GDP連続減について(1) ~おかしなことを言う読売社説~

《1~3月期の実質国内総生産(GDP)の速報値は、前期比の年率換算で3・4%減だった。消費増税の影響を受けた前期より減少率は縮小したが、約4年ぶりに2四半期連続のマイナス成長となった》(5月19日付読売新聞社説)

 この統計を見て、読売社説子は変なことを言う。

《コロナショックが日本経済の成長にブレーキをかけたことが、経済統計で裏付けられた》(同)

 コロナショックで景気が落ち込んでいることは、統計的な<裏付け>などなくとも、誰の目にも明らかであった。

《今回の結果は年初から政府の緊急事態宣言前までの経済状況を反映している。悪化した最大の要因はGDPの約6割を占める個人消費の落ち込みだ。自粛ムードは2月から始まっており、予想通りの結果といえる》(5月19日付東京新聞社説)

 <裏付け>という言葉を使うのなら、

《先週、アパレル大手レナウンが極度の売り上げ不振により経営破綻した。コロナ禍の影響が中小だけでなく大企業にも及びつつあることを裏付けた形だ》(同)

のように、真偽が定まっていないことに使うのが常套(じょうとう)である。さらに、

《深刻な不況に陥らないよう、官民で手立てを尽くすことが重要である》(同、読売社説)

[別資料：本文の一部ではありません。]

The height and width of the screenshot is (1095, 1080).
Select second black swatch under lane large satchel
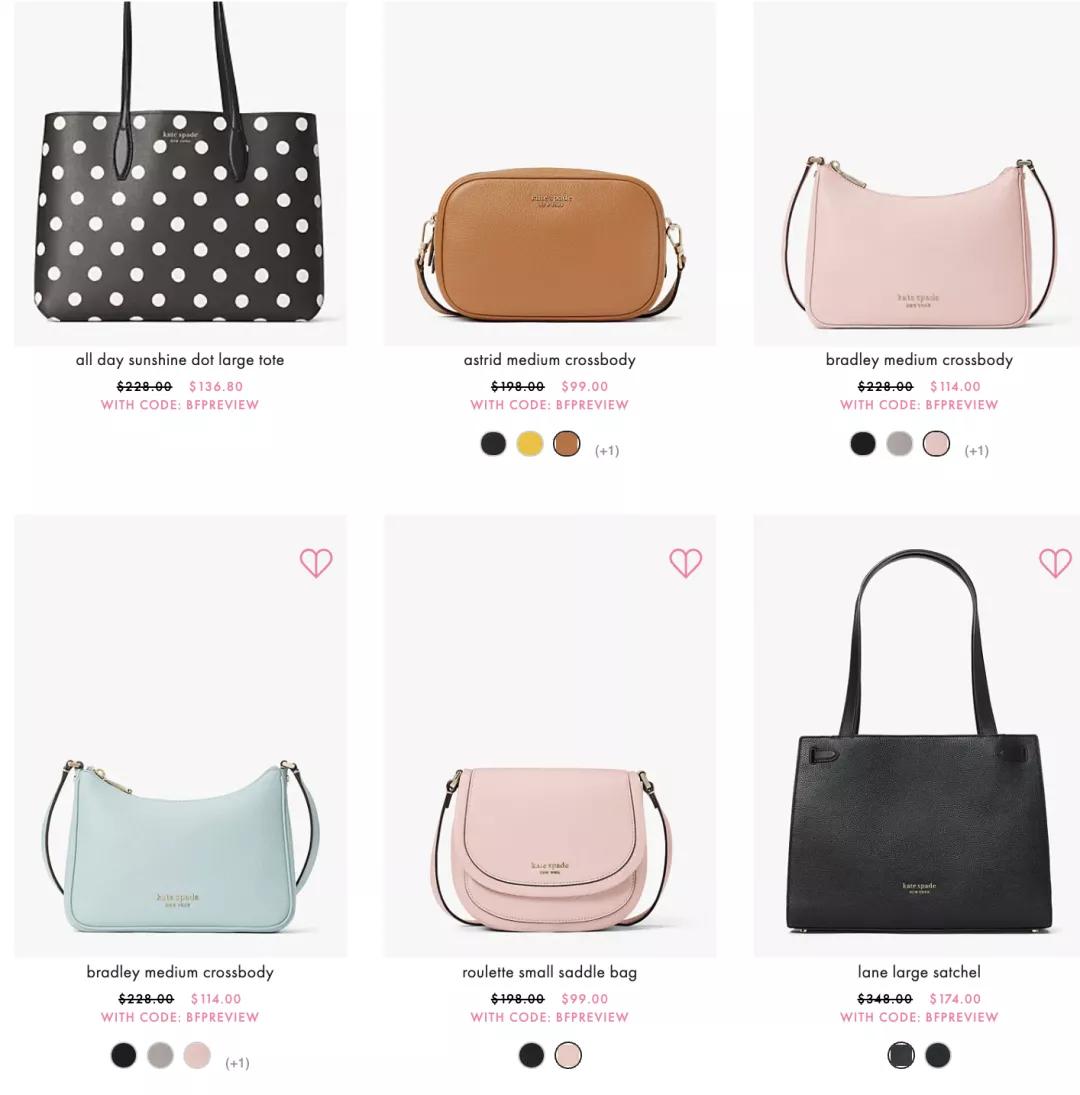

と言うのであるが、既に不況は深刻な状態に陥っている。

《心配なのは宣言後の実態を表す4~6月期で、経済活動の自粛が一気に加速した時期だ。年率20%以上の歴史的なマイナス成長を覚悟する必要もあるだろう》(同、東京社説)

 官民で手立てを尽くせばなんとかなると思っているところも不思議である。

《1~3月期のGDPは、内外需ともに総崩れの様相となった。

 内需は2本柱の個人消費と設備投資に加え、住宅投資も2四半期連続でマイナスだった。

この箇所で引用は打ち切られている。